> _Task directions_: Locate the line that contains "Instruction: Click the". Print it and every subsequent line through the final line of the records, exactly and only those.

> _Records from a dataset_:
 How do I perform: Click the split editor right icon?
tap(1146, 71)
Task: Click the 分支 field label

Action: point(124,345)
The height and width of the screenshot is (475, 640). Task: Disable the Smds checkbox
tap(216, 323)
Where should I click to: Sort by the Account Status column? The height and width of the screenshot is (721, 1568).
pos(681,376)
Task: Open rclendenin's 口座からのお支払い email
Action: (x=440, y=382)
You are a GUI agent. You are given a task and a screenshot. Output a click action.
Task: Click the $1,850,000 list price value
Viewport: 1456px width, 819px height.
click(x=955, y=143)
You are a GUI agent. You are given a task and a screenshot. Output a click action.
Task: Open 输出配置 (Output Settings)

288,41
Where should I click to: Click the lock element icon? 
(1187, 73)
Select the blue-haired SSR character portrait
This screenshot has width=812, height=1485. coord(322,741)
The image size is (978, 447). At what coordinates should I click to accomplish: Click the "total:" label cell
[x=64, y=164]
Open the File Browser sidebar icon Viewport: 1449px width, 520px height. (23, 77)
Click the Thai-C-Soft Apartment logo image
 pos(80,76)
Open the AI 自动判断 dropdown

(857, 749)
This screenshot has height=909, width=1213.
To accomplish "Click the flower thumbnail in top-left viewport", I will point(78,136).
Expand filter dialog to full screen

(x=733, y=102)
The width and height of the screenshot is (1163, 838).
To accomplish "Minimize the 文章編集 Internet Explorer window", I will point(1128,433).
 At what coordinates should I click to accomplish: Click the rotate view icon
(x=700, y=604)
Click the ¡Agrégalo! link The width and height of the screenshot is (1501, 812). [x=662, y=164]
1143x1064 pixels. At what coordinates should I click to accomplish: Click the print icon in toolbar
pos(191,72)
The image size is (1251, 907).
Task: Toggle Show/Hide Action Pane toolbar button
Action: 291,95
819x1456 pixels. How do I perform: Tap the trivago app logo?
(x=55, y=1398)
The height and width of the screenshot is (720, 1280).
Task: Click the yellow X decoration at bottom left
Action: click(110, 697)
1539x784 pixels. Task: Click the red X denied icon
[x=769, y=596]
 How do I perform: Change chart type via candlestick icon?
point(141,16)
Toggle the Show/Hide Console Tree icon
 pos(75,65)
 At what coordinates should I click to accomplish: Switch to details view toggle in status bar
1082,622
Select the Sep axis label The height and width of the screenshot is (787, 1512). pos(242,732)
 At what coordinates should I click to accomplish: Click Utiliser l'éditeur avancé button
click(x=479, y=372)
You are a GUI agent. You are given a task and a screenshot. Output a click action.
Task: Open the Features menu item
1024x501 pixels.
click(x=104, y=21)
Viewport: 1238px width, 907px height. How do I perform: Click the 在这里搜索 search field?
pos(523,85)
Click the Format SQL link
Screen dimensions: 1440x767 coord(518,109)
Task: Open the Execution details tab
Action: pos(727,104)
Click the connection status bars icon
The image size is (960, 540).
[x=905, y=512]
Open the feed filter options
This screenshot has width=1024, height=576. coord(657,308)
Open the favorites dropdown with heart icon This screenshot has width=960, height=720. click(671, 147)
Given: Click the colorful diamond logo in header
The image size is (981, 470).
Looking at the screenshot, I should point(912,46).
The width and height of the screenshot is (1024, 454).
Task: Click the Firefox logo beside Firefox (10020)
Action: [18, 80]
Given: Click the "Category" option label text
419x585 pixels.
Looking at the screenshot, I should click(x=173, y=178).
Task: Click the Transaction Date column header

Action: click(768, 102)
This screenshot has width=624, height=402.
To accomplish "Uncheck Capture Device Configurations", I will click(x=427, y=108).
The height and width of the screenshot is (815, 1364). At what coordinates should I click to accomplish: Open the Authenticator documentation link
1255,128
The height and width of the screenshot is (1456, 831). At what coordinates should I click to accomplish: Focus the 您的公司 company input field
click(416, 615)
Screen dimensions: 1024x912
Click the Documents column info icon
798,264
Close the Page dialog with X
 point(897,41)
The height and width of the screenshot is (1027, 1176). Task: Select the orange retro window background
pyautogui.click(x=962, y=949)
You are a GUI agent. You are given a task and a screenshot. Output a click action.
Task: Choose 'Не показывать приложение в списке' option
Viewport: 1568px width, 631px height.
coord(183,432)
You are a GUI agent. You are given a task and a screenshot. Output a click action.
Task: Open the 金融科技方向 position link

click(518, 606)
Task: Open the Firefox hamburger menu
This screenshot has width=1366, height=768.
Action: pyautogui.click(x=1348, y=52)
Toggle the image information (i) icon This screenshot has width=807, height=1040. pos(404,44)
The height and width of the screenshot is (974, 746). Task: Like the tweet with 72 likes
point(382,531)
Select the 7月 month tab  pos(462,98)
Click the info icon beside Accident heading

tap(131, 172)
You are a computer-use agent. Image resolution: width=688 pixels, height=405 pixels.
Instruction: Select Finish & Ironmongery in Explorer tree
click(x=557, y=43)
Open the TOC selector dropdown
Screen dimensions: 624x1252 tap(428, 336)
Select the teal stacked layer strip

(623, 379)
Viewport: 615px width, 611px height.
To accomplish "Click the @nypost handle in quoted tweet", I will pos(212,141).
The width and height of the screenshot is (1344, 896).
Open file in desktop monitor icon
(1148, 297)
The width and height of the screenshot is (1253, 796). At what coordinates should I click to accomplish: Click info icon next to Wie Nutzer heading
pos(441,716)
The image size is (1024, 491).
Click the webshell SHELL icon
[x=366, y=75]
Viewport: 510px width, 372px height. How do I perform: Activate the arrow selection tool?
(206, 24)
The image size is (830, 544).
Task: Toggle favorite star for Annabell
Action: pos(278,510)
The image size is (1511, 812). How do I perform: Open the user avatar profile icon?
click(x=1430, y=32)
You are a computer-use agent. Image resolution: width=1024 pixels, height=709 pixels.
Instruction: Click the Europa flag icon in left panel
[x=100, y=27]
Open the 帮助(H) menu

> _Written reply_:
Instruction: Click the Europa flag icon in left panel
[x=100, y=27]
Open the 帮助(H) menu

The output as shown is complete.